第2回 空港反対運動から生まれた有機農業の歩み―三里塚から持続可能な地域づくりを考える
開催日:2022年11月15日(火)19:00-21:00
語り手:平野靖識(有限会社三里塚物産・三里塚歴史考証室)
聞き手:相川陽一(長野大学)
概要:「日本の空の玄関口」と言われる成田空港は、地域住民に事前の説明なく、強引な手法で建設された歴史を持ちます。空港が建設された地域では反対運動(三里塚闘争)が長く続いてきました。多くの人が傷つき、苦しむ中で、この地に暮らし続けようとする農家は「運動にとりくめば農業がおろそかになり、農業にとりくめば運動がおそろかになる」課題に直面しました。この課題を解決するため、いまから約半世紀前に有機農業が導入され、堆肥を自家製造する運動がはじまりました。そこには「水俣病を生み出した企業の作った肥料を自分たちが使って良いのか」という問題意識もあったと聞きます。平野さんは、都市部から支援者として成田に移り住んで、有機農産物の加工・流通の拠点を築き、社会的企業という言葉がなかった時代から、反対運動にとりくむ農家の経営を支援する事業を続けてきました。長年、森づくりにも取り組んでいます。いま成田は、有機農業が盛んな地域となり、都会から農村に移り住んで農業を営む若者も増えています。第2回では、三里塚の有機農業史を平野さんとともにたどりながら、自立した地域や持続可能な地域とはどのようなものなのか、参加者のみなさんとともに考えていきます。
第3回 「たまごの会」で見た夢
開催日:2022年11月29日(火)19:00-21:00
語り手:明峯惇子(トトロの畑)
概要:明治以後の近代化の手法は、国という大きな枠組みのために人々をひれ伏させる暴力的なものだった。その大枠の中で進められた重化学工業重視、経済成長礼賛の政策は、水俣病、後には福島第一原発事故に象徴される環境破壊をもたらした。
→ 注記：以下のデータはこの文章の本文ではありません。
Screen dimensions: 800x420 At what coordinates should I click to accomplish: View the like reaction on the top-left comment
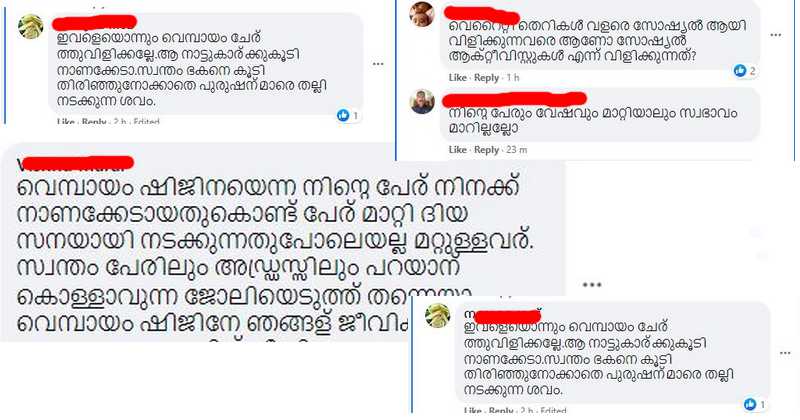pyautogui.click(x=348, y=116)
1960年代後半に、その仕掛けのおかしさに気づいた一人として、私は食べもの生産に自分も関与することで、大きな枠組みに飲み込まれない生き方を模索した。300世帯の都市民が、自分たちの思いを形にしようとした「たまごの会」の試みは、その後の私の暮らしの原点になった。あれから50年あまりたった今、一坪の土地も所有しないまま、ゆるい人とのつながりの中で、地球の一画を耕す暮らしを続けている。「たまごの会」、現在「暮らしの実験室」と改名している会誕生の経緯とその後の歩みを話したい。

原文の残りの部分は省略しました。